Perpetuum Mobile

d'Lëtzebuerger Land vom 09.06.2023

« Fabienne », « Lana », « Anouk »… Si les meubles dessinés par Ruth Lorang portent des noms de femme, c’est bien pour honorer les personnes à l’origine de ses créations très personnelles, inspirées du style mid-century vintage. En effet, la fondatrice de l’atelier Ruth s’inspire des besoins mobiliers de ses proches pour penser des pièces parfaitement user friendly et surtout qui restent adaptables au fur et à mesure des évolutions qui ponctuent la vie. L’objectif est de créer de belles pièces qui durent dans le temps, et qui ainsi, ne contribuent pas à ruiner la planète davantage.
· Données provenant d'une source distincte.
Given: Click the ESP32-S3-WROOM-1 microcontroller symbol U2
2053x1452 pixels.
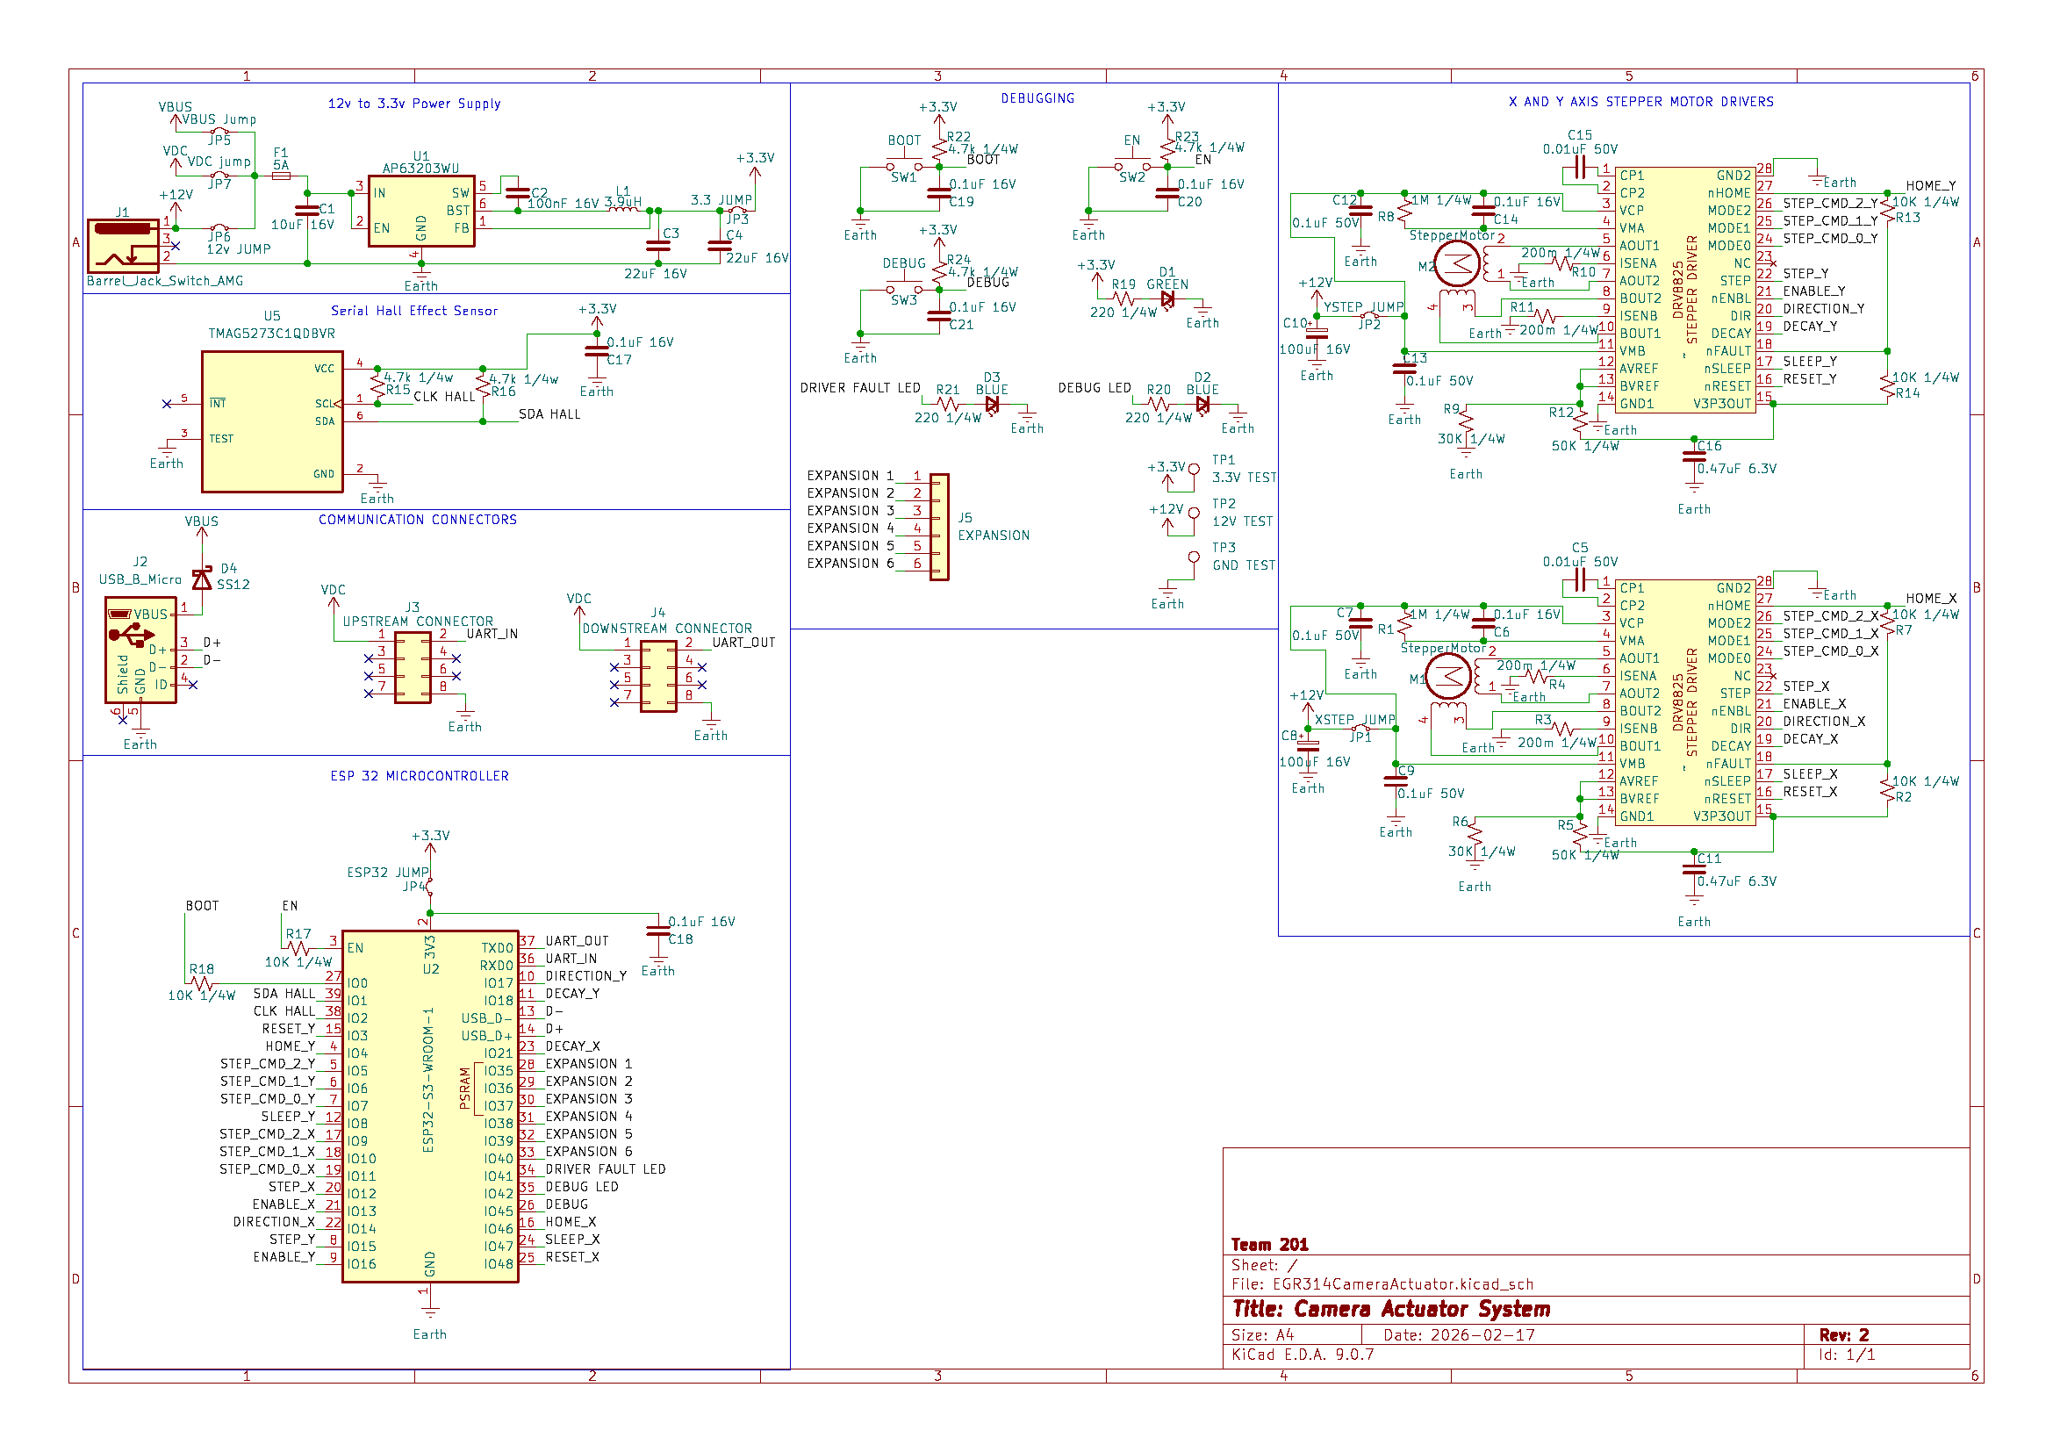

L’ensemble de tables « Fabienne » (avec le jeu de mémoire « Lana » qui peut également être utilisé en tant que sous-verre), fait partie des premières créations de Ruth Lorang. Elle les a présentées au show room de Parquet Böhm, avec qui elle a établi un partenariat. Il s’agit d’un set de tables basses qui peut orner un salon avec chic et couleur. Il est adaptable en hauteur et offre plusieurs possibilités d’assemblage. Au-delà de la table basse, cet ensemble ludique peut faire fonction de tabouret pour petits et grands ou de table de jeu pour enfants, avec ses angles arrondis pour plus de sécurité.

La création « Anouk », qui est en attente de commercialisation, se penche sur les besoins du parent. Il est constitué d’un meuble évolutif à la fois table à manger, en y superposant une plateforme, et commode quand l’enfant n’est plus bébé. C’est la sœur de Ruth qui l’a « commandée », ne trouvant pas ce qu’elle cherchait sur le marché conventionnel.

« Mon idée découle du fait que ma génération dispose d’un espace de vie limité », explique la jeune femme à la frange blonde, arborant de pimpantes lunettes vertes. « Parmi les amis de ma génération, nombreux sont ceux qui habitent chez leurs parents même à trente ans. Quand ce n’est pas le cas, ils habitent un appartement plutôt petit où il est impossible d’installer beaucoup de meubles ».

Ruth Lorang choisit ses matières avec soin, ses critères étant l’origine locale et le caractère durable. Les détails sont exécutés minutieusement. L’approche de Ruth est celle d’une lente gestation créative menant à l’exécution d’un, voire de deux prototypes, avant de faire lancer la fabrication des pièces. « Comme il n’y a pas de maison d’édition de meubles au Luxembourg, et comme je ne peux pas prendre le risque de préfinancer de série, je fonctionne avec des précommandes », remarque Ruth. D’où l’importance d’une bonne visibilité pour accroître sa notoriété. Sa présence au marché design « Augenschmaus » à Hollerich le week-end dernier aura permis de faire grossir son carnet de commandes… Les prix, qui correspondent à la valeur d’une fabrication artisanale et locale, peuvent paraître élevés, mais Ruth a confiance : « Je suis optimiste qu’il y ait des clients qui apprécieront cette façon durable de travailler et qui sont prêts à investir un pécule dans un meuble fait main, qu’ils peuvent garder toute leur vie ».

« En sortant du lycée, j’ai eu du mal à me décider entre les études d’architecture intérieure et les sciences politiques, ce qui n’a rien à voir », sourit-elle. Elle opte pour le design intérieur et entame des études à La Cambre à Bruxelles, qu’elle termine avec l’obtention d’un master en arts visuels, plastiques et de l’espace en 2018. Elle acquiert sa première expérience professionnelle auprès de Mad trix, un collectif d’artistes luxembourgeois spécialisé en installations interactives et arts des nouveaux médias. En parallèle, elle fait partie de l’équipe de « Sites et Monuments », expérience enrichissante qui la convainc de la valeur du patrimoine. Elle reste tout autant attirée par l’illustration ou le design de produits. Elle présente la variété de services proposés par l’atelier : espace (architecture intérieure, scénographie), volume (design de meubles, de produits ou d’accessoires) et concept (illustration, design graphique). Elle nourrit sa vocation « sociétale » en forgeant des partenariats avec par exemple la Ligue HMC dont les employés fabrique certaines de ses pièces. Son e-shop ouvrira bientôt pour recevoir des commandes en ligne.